South Africa spoilt for choice
Choice is a luxury, but too much choice? That can only get confusing.
So it's a conundrum rather than all-out comfort which South Africa take into the final third of the group stage of the tournament in New Zealand. Vernon Philander and JP Duminy are expected to return from a hamstring niggle and side strain respectively and should slot straight back into the XI. But Kyle Abbott and Rilee Rossouw's strong performances as substitutes are challenging the convention that injured incumbents, once recovered, have a free pass back into the team. The reasoning is that the proven performers are not so much queue-jumping as they are reclaiming their positions and the only way to replace them is to do it properly.
Some will argue that is what Abbott, in particular, has done. His two World Cup showings have been headlined by hunger. He just looks the part. He is attacking and aggressive. He swings the new ball, generates good bounce and bowls quickly. He bothers batsmen and he has the wickets to prove it.
As much as that has impressed his captain, AB de Villiers explained, gently, why that may not be enough to keep him in the side. "Abbo has played a lot of cricket domestically. He plays with his heart on his sleeve. He has a lot of passion for the game and for the team. You know what you're going to get from him and that's 100% commitment every time. He is a very easy guy to captain and the way he has bowled has pleased me a lot. But no one is guaranteed a spot," de Villiers said. "We will pick the best team for the conditions and the opposition."
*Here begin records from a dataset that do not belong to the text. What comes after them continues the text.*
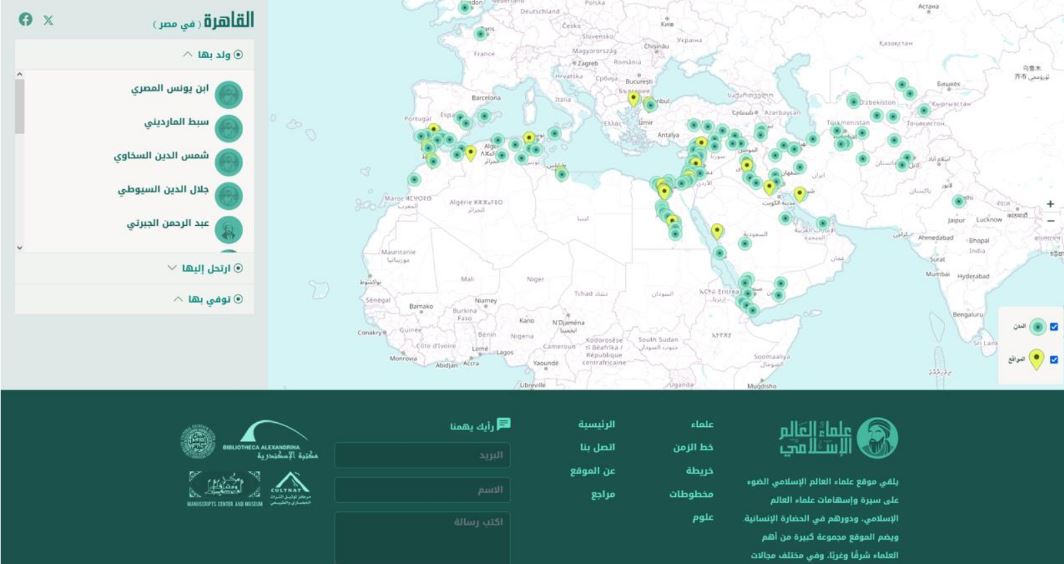Toggle the المواقع locations layer checkbox
Screen dimensions: 1064x564
(1054, 360)
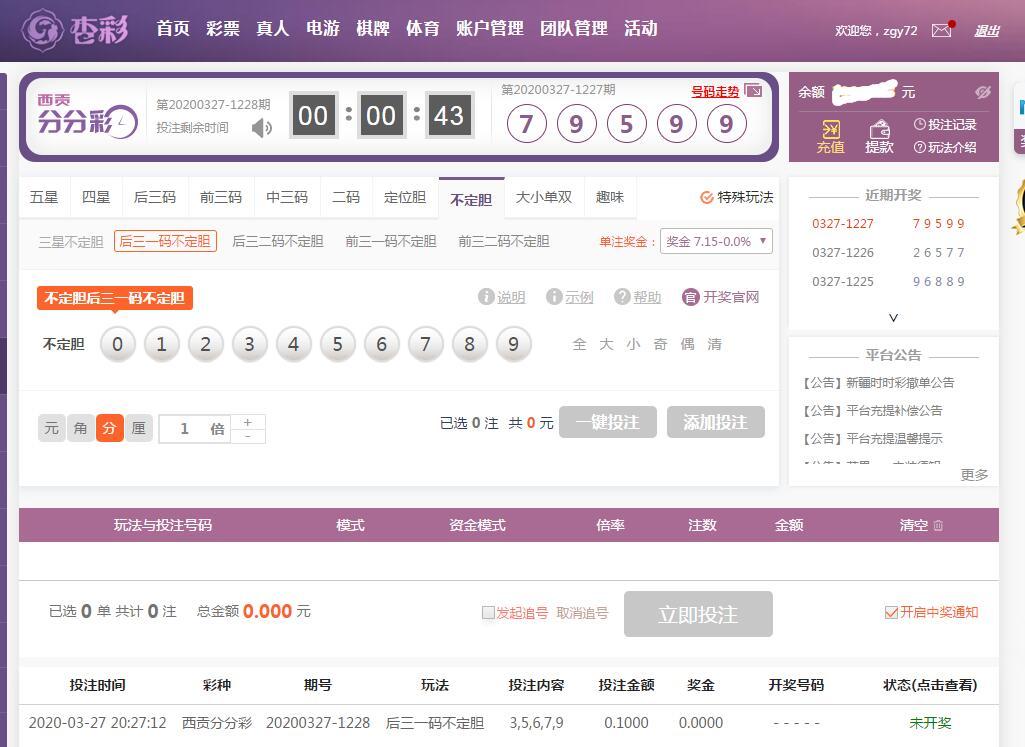Check the 发起追号 checkbox
The height and width of the screenshot is (747, 1025).
[489, 613]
That's why Philander may win. He has enjoyed success in New Zealand across all formats, in conditions that offer subtle assistance. And his numbers make his claim stronger. He has played twice as many ODIs as Abbott, taken almost three times as many wickets and has a better average. In 26 matches, Philander's 37 wickets have come at 22.37, Abbott's 13 wickets in as many games at 34.61. Abbott's recent form reads better with his four games in 2015 bringing eight wickets at 22.37. But Philander still edges ahead, with 10 wickets in five matches this year at 18.90.
Instead, South Africa may find it more difficult to leave out Rossouw in a tournament which is fast being decided by the strength of teams' batting line-ups. After an ugly duckling start to international cricket with four ducks in six innings, Rossouw has become a swan. His two half-centuries at the World Cup have come off the back of two centuries - taking his 2015 ODI average to 65.5 - and have kept both South Africa and their captain afloat.
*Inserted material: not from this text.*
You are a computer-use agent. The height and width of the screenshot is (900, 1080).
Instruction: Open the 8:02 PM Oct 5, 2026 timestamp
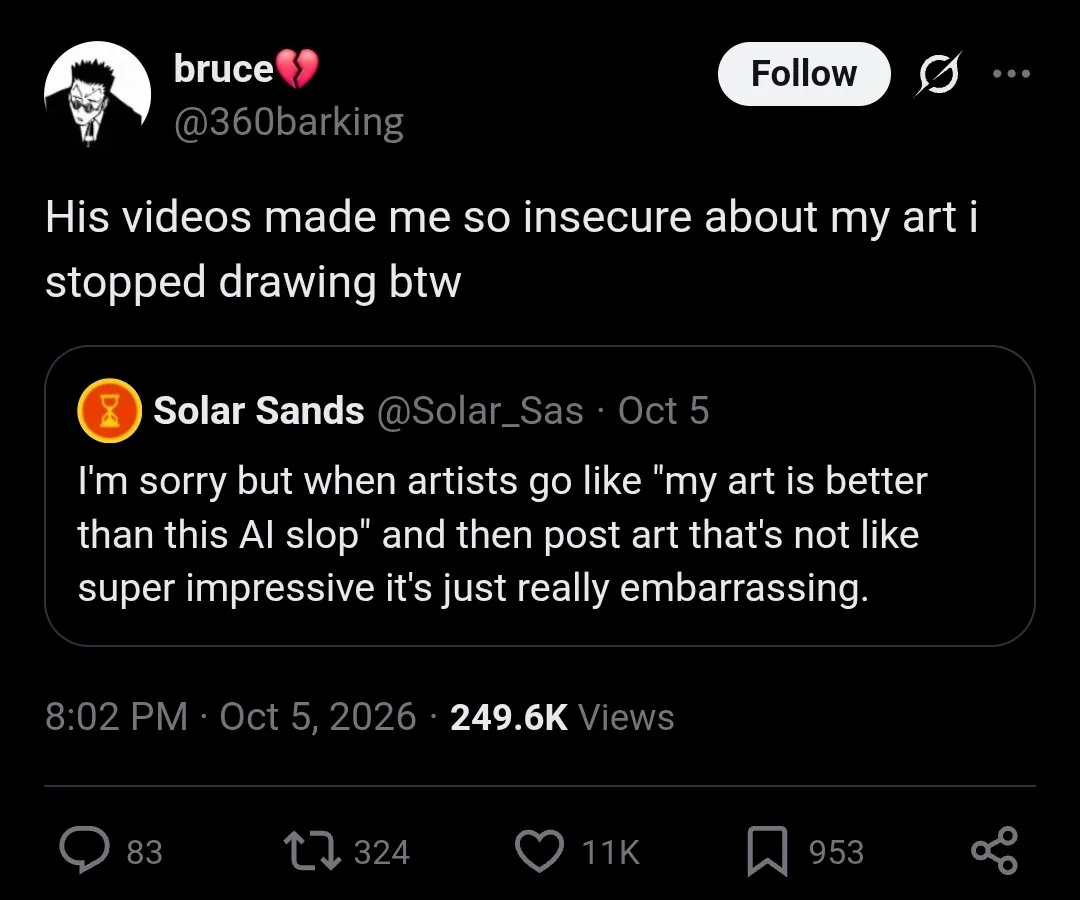pos(231,717)
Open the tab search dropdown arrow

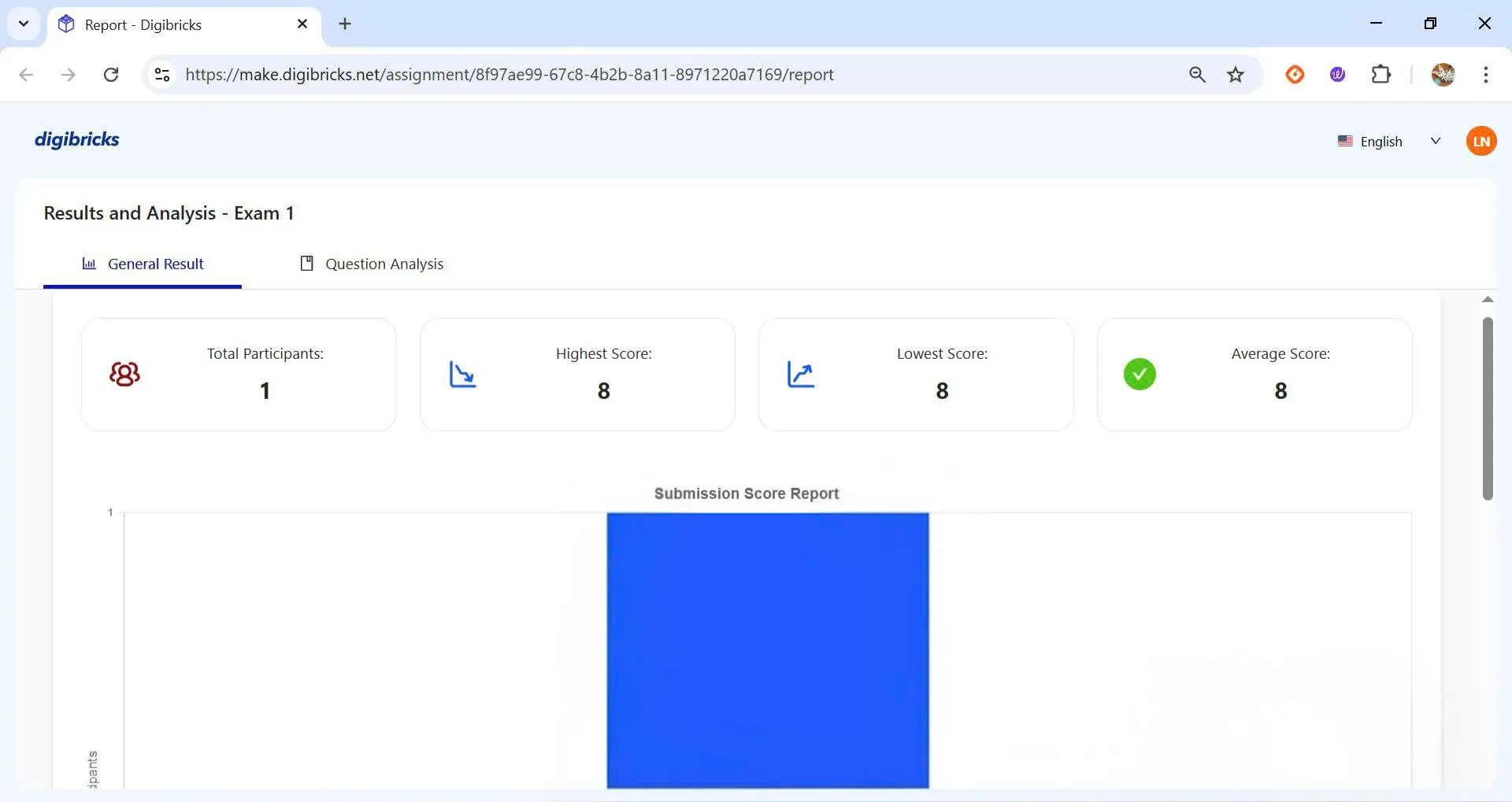click(x=24, y=24)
De Villiers credited Rossouw with helping him get on his feet during his record-breaking 162* against West Indies, when Rossouw played the role of senior partner to an ill de Villiers. That innings was significant for much more than its half-century. It proved Rossouw's long-promised versatility can allow him to compete for places other than Duminy's, and this will bode well for his chances as South Africa are unlikely to go too many games without Duminy.
Rossouw may be eyeing the top spot especially as Quinton de Kock is still struggling since he returned a month earlier than first projected from an ankle ligament tear. In the five ODIs he has played, de Kock has managed just 31 runs, with only one score in double-figures. But de Kock's team-mates, particularly his opening partner Hashim Amla, do not think the lean patch will last long.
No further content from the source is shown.